The Reformed Ogboni Fraternity, also known as the R.O.F, is an international fraternal organization. It is commonly described by initiates as a syncretic blend of the Ogboni system of Yorubaland and various external elements.

==History==
The Reformed Ogboni Fraternity was founded on 18 December 1914. It was started as an alternative of the Ogboni Fraternity for practitioners of Christianity, and its founder was the Anglican cleric T.A.J. Ogunbiyi.

Founding members that joined him in starting the fraternity included Prince Orisadipe Obasa, his wife Princess Charlotte Blaize Obasa of the R.B. Blaize family, and Prince M. Akinsemoyin of the Akinsemoyin royal family. Prince Obasa was recognized by the founders as the first Oluwo, or master, in the same year.

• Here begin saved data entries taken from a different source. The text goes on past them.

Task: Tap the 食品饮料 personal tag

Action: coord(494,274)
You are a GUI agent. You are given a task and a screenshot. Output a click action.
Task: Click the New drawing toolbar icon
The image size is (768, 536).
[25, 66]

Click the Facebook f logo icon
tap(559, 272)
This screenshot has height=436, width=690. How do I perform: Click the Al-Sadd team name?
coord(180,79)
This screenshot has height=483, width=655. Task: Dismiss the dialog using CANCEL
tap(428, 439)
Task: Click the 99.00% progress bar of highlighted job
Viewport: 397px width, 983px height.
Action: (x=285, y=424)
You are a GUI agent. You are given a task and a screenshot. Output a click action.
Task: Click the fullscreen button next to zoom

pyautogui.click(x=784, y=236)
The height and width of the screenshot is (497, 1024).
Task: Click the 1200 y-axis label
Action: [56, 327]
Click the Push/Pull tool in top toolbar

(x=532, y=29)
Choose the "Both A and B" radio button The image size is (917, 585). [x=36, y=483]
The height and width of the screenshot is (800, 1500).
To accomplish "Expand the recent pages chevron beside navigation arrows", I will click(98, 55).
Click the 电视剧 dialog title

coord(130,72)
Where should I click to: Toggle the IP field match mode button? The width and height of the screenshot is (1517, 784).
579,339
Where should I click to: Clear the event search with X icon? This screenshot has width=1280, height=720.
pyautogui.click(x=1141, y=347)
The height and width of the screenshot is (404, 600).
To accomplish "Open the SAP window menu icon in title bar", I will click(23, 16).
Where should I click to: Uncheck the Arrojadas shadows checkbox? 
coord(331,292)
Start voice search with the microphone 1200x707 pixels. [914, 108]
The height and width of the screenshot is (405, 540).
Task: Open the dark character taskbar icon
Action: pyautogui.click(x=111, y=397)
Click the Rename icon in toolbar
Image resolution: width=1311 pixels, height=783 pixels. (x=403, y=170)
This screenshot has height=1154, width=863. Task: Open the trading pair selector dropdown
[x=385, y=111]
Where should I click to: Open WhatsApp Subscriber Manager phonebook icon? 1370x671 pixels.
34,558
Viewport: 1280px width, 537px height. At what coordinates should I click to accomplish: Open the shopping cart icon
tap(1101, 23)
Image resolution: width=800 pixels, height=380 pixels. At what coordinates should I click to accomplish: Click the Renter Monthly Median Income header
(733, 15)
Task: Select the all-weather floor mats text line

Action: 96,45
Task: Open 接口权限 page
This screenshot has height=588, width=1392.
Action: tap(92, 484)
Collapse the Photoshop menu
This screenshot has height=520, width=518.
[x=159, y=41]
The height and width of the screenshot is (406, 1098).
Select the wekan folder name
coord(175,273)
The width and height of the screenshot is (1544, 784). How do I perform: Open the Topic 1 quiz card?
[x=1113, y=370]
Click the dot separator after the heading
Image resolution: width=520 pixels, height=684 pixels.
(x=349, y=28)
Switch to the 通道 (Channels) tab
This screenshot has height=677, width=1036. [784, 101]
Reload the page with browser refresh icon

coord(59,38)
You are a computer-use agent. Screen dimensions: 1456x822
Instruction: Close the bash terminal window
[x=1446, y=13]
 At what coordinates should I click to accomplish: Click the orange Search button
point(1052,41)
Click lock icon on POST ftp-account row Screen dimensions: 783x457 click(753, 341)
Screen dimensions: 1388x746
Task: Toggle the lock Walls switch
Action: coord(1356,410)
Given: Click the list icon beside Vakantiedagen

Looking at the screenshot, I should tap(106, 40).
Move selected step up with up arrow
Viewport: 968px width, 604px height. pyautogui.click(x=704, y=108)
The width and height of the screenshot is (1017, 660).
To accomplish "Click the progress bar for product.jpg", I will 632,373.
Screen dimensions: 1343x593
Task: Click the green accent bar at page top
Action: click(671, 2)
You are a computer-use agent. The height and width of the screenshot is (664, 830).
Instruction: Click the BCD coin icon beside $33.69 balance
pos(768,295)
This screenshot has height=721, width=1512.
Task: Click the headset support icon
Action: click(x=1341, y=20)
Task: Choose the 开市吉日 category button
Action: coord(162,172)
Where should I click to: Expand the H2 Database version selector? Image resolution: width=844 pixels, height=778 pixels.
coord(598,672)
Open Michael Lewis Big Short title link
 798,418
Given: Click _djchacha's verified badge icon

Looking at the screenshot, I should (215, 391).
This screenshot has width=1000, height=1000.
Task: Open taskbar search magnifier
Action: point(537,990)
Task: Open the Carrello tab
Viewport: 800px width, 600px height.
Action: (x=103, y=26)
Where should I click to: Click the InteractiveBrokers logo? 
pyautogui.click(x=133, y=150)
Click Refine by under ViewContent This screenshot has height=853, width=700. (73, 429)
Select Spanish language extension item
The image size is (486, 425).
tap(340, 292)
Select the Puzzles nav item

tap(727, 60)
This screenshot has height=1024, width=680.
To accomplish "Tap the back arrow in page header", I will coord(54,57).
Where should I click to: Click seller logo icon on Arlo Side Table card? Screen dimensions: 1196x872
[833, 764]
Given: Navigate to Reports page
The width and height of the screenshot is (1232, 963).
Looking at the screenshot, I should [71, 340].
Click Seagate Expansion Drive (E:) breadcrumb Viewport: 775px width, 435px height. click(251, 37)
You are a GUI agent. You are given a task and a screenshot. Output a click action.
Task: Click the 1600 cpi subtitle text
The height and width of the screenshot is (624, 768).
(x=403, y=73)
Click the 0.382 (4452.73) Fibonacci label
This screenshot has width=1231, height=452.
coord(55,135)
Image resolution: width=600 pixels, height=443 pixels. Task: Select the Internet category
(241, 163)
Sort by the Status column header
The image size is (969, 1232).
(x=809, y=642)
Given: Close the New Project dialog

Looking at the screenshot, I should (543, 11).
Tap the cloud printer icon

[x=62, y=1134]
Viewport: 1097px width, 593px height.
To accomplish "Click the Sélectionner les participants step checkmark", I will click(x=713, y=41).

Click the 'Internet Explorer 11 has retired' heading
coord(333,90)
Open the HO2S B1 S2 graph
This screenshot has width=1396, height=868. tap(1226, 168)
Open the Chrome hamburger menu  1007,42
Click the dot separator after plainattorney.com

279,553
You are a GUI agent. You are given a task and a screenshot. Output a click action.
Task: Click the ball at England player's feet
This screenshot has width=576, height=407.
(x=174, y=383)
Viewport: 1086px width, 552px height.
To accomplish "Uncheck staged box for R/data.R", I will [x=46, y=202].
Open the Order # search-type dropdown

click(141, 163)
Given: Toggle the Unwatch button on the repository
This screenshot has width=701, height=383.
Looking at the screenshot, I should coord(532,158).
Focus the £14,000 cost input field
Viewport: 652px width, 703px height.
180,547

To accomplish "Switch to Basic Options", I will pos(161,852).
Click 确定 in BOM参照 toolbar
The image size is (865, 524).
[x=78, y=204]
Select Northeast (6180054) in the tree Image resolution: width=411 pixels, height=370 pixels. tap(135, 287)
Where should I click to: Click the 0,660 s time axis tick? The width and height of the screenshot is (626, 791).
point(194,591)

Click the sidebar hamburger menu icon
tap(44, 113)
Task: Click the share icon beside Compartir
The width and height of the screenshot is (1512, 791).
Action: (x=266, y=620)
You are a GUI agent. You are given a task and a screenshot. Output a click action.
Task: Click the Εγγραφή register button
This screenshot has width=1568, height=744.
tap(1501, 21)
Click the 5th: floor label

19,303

Although the fraternity was started both by and for the Christian elite, it has since grown in scope, and today its membership includes aristocratic followers of different faiths. External elements that influenced the fraternity's founders during its creation included everything from the early Christianity of Nigeria (as manifested in the local chapter of the Keswick Convention) to English Freemasonry.

==Symbols==
The motto of the fraternity is "Behold, How Good and Pleasant it is for Brethren to Dwell together in Unity." Its nickname is R.O.F.

==Membership==
Membership is open to males between the ages of 21 or older and females who are 40 or older who agree to embrace a "non-idolatrous faith in God".

==Chapters==
As of May 2010, the Reformed Ogboni Fraternity had had 940 lledi or conclaves in Nigeria, one in Cameroon, five in London, five in Italy, and one in Belgium.

==Notable members==
Notable members of the fraternity have included:
- Orisadipe Obasa, medical doctor and leading political figure, first Oluwo (or master) of the fraternity
- Charlotte Obasa, pioneering businesswoman, first Iya Abiye (or lady master) of the fraternity
- Adetokunbo Ademola, Olori Oluwo of the fraternity, Chief Justice of Nigeria
- Ladapo Ademola, the Alake of Egbaland
- Adeyemo Alakija, Olori Oluwo (or grandmaster) of the fraternity, a member of the Nigerian Legislative Council, president of Egbe Omo Oduduwa
- Ladoke Akintola, Premier of Western Nigeria
- Nnamdi Azikiwe, president of Nigeria
- Ahmadu Bello, Premier of Northern Nigeria
- Gaius Obaseki, Iyase of Benin City and Oluwo of the Benin conclave
- George VI, King of the United Kingdom and the Dominions
- Francis Meshioye, esotericist and Olori Oluwo
- Olubuse II, the fiftieth traditional ruler or Ooni of Ife
- Olusegun Obasanjo, president of Nigeria

==Controversies==
The organization has been alleged to be a secret cult partaking in human sacrifices, although no cogent evidence has ever substantiated this. In an exposé on occultism titled Occult Grandmaster Now in Christ, a Nigerian bestseller written in 1993 by Iyke Nathan Uzorma, the organization was alleged to be engaging in "Rajo witchcraft" which had little to no credence as the author didn’t explain, nor elaborate on what Rajo witchcraft meant . On December 19, 2019, Francis Meshioye the Olori Oluwo (which in English means the supreme leader of the organization) negated any alleged claim of wrongdoing on the part of the organization and expressly stated that there was nothing sinister about it.